Beitzen
, verb. reg. welches auf eine dreyfache Art üblich ist.I. *
Als ein Activum, für beißen, auf welche Art dieses Wort doch ehedem
gebräuchlicher war, als jetzt.
S. Beißen, wo aus dem Ottfried und Notker
angeführet worden, daß peizen, pizzen und bizen ehedem für
beißen gebraucht worden. Pictorius sagt Bitz für Biß, und noch
Günther singet:
Wir merken auch ein Salz, daß in die Augen beitzet.
II. Als ein Factitivum von beißen, daß machen, und
zwar,1. Eigentlich von Thieren, da dieses Wort so viel als hetzen, mit Thieren
jagen, bedeutet, im Deutschen aber nur von dem Hetzen mit Raubvögeln
gebraucht wird, und zwar so, daß sich das Zeitwort, 1) auf dasjenige Thier
beziehet, mit welchem gejaget wird.
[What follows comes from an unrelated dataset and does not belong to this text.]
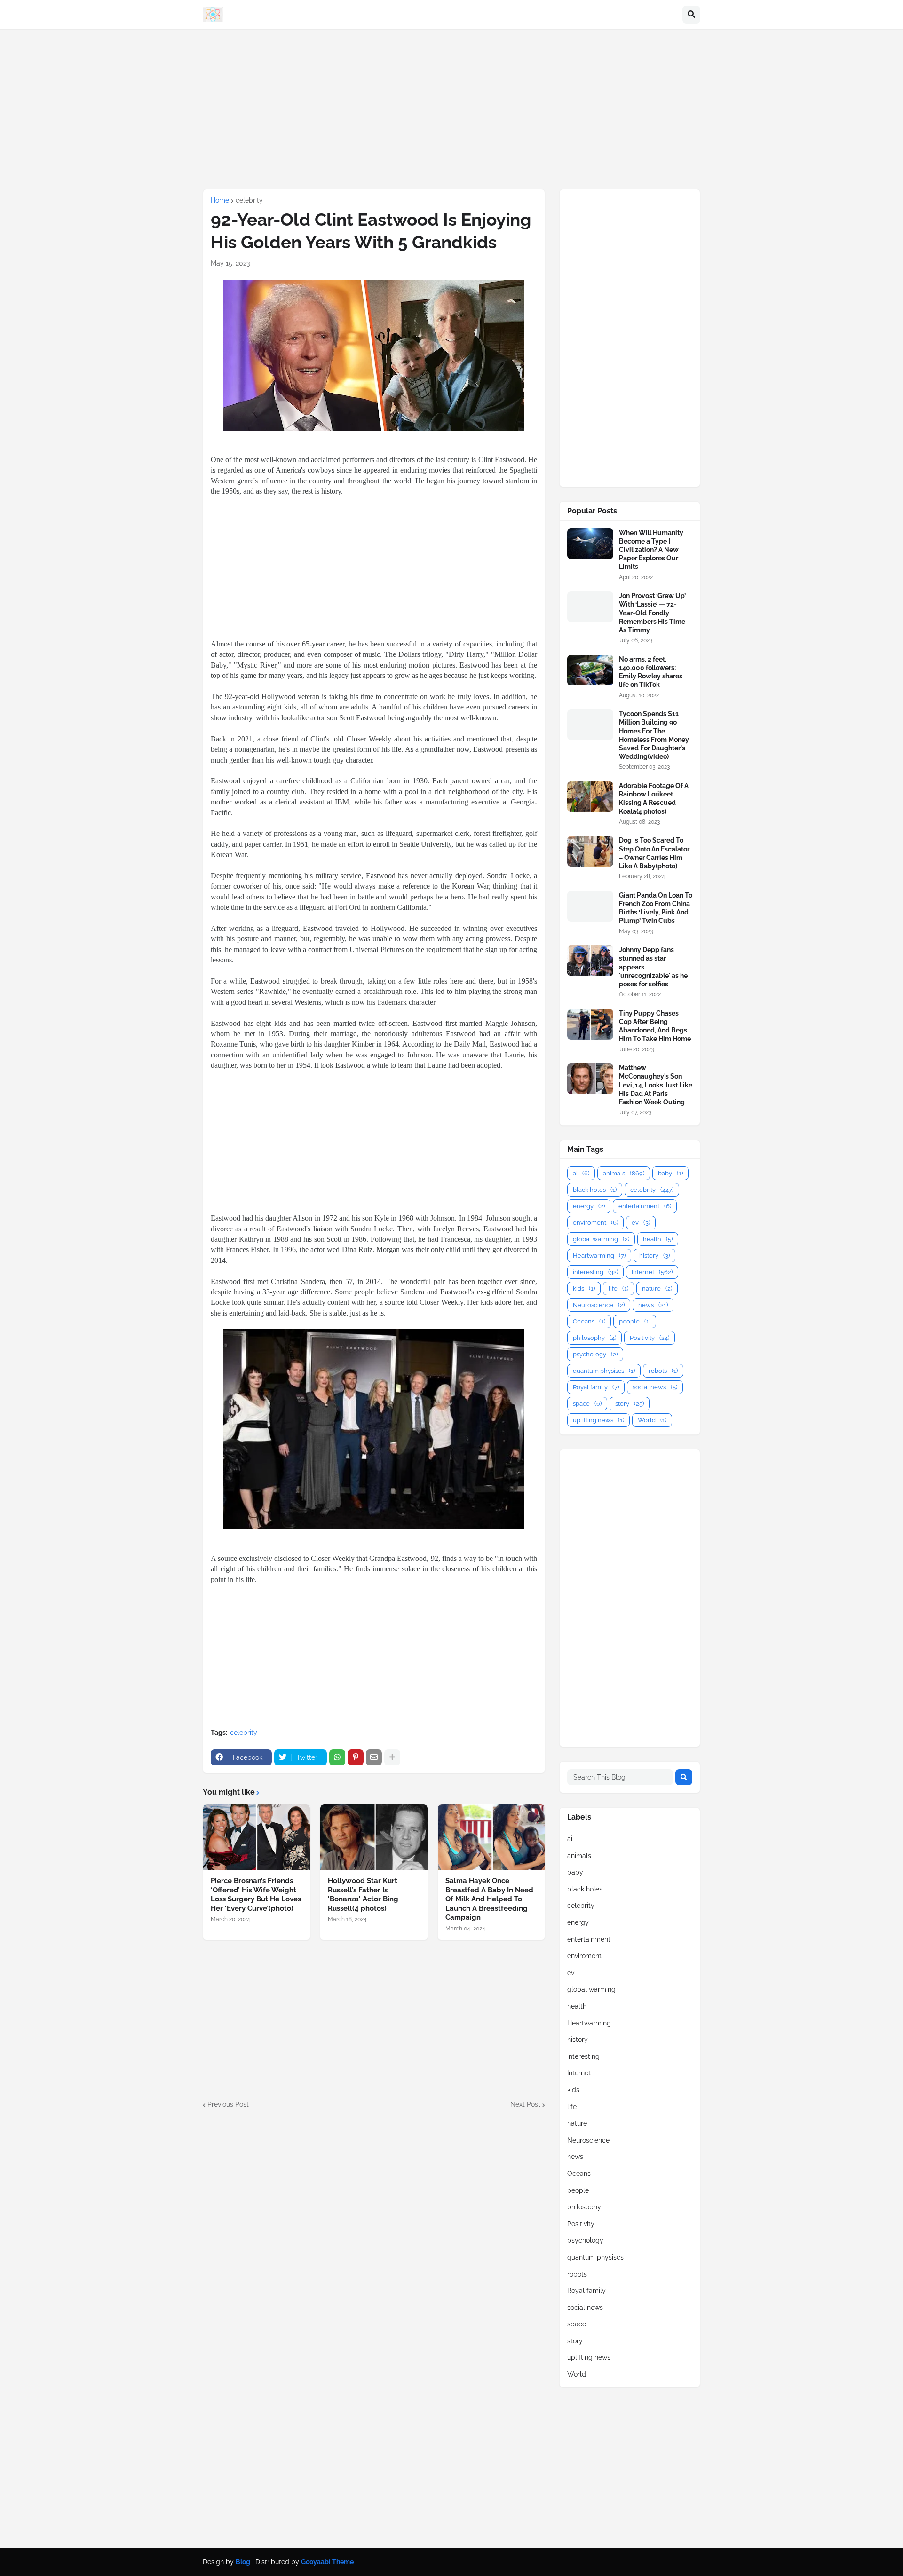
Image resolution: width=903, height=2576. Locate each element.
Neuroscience (599, 1304)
Einen Falken auf einen Hasen beitzen. Es
werden oft zwey Falken auf Einen Reiher gebeitzet. Daher die Falkenbeitze.
Frisch erkläret diesen Gebrauch für unrichtig, allein er hat nicht
gedacht, daß das alte beitzen, Angels. betan, Isländ. beita, Schwed.
beta, überhaupt hetzen, anreitzen bedeutete, und nicht allein von
Stoßvögeln, sondern auch von Hunden gebraucht wurde, und im
Schwedischen noch gebraucht wird. 2) Auf dasjenige, welches gejaget oder
gehetzet wird. Hasen, Rebhühner beitzen. Einen Reiher mit Falken beitzen.
Daher auchdie Zusammensetzungen, die Reiherbeitze, die Äntenbeitze, die
Hasenbeitze u. s. f.2. Figürlich von einer jeden scharfen Materie, welche
einige Theile eines andern Körpers auflöset, und ihn dadurch zu einem
gewissen Gebrauche geschickt macht. In dieser Bedeutung ist es in vielen
Lebensarten und Beschäftigungen sehr gebräuchlich, wird aber nur in
Beziehung auf diejenige Sache gebraucht, die dadurch zubereitet wird. So
beitzen die Köche das Fleisch, wenn sie es eine Zeit lang in Essig liegen
lassen, damit es mürbe werde. Die Gärber beitzen die Häute, die
Hammerschmiede das Eisen, welches verzinnet werden soll, die Schreiner das Holz
u. s. f. Auch in dieser Bedeutung ist beitzen schon sehr alt, denn Beisto,
welches bey dem Ulphilas Sauerteig bedeutet, gehöret vermuthlich hierher.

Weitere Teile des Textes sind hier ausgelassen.